Which left us somewhere near the bottom -- hotel guests on Fire Island. Yes, there are hotels on Fire Island. No, you wouldn't generally pick them over a house. But between a hotel and nothing, the choice was clear. For five days, my wife and I and our two girls sampled the many delights of New York's quasi Key West with its own rich social and cultural history. We breathed the same fresh salt air and patronized the same restaurants and shops as any third-generation islander. We splashed in the same roiling surf, hunted for the same horseshoe crabs and shells on long stretches of deserted beach, strolled and bicycled the same few blocks between the bay and beach and took the same water taxis to the same outlying communities.
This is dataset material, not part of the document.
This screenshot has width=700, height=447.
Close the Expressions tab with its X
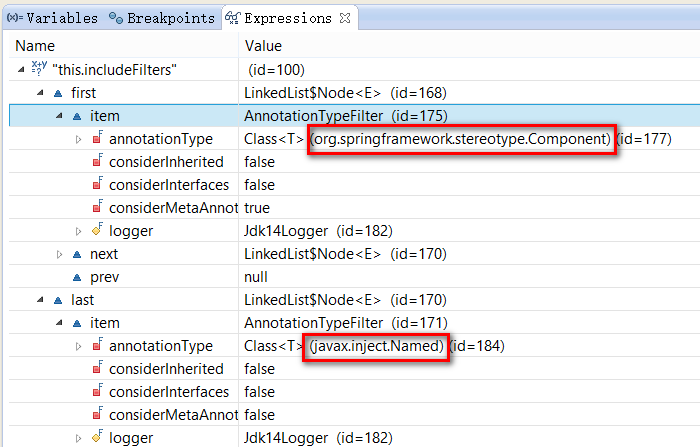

And we felt entirely welcome. Indeed, there is probably only one restrictive community, Point O'Woods, where outsiders, whether natives or off-islanders, may get the cold shoulder; but even here we carried out a beach-based incursion without incident.
Yet a word of caution. To book a hotel on Fire Island on a summer weekend is to cast one's fate not to the winds but the singles. A commune of wildly celebrating youth in a Fire Island group house can be noisy, but when the party is compressed into a thin-walled hotel room, the disruption can be truly hellish, as we found out on our last night in Ocean Bay Park. Still, some hotel managements are laxer than others. And Friday and Saturday nights are definitely wilder; weekdays can be positively idyllic.
The first thing many new visitors want to know is where the name Fire Island comes from. The truth is, nobody knows. Some have linked it to the signal fires of whalers or wreckers who tried to lure ships ashore for plunder, or to the onetime fiery stands of poison ivy. Others say it grew out of a misreading on early Dutch maps of vier, or four, islands. Either way, the name, accurately enough, evokes blissful summer vistas of burning sands and blazing sun as well as the constant peril of fire.
Resort development began in the 1890's with the establishment of a Chautauqua Assembly, a movement for Christian betterment through learning and the arts, in what became Point O'Woods. In the early 1900's, just to the west, developers bought up tracts and began selling vacation lots to Brooklynites and other confined city folk for what became the village of Ocean Beach, Fire Island's de facto capital. Served by growing ferry links across Great South Bay, birds of a feather flocked to like-minded communities: boat owners to Saltaire, fishery workers to Seaview, casino-lovers to Ocean Bay Park, families to Kismet. Homosexuals driven from other communities found a welcome in Cherry Grove, creating one of the earliest centers of gay life in the nation.
(A thumbnail history is provided in the paperback ''Fire Island: 1650's-1980's'' by Madeleine C. Johnson, published by Shoreland Press of Mountainside, N.J., and available for $13.95 at the Ocean Beach Historical Society on Bayview Walk.)
Stars and Salons
Stars of the Broadway stage, stalwarts of the Algonquin Round Table, artists, bohemians and assorted hangers-on soon found their way to the quirky seasonal salons of Fire Island, where the politics were often decidedly leftist, and a Marxist group house might well blackball an applicant rumored to be a Trotskyite. Irving Berlin, Fanny Brice, Clifford Odets, Truman Capote, Tennessee Williams, Jimmy Durante, Woody Allen, Lee Strasberg and Marilyn Monroe all made their way there, as did Mel Brooks and Carl Reiner, who honed their ''2,000-Year-Old Man'' routine on dinner audiences. And everyone mobilized in the early 1960's to thwart Robert Moses's plan to build an access road through Fire Island.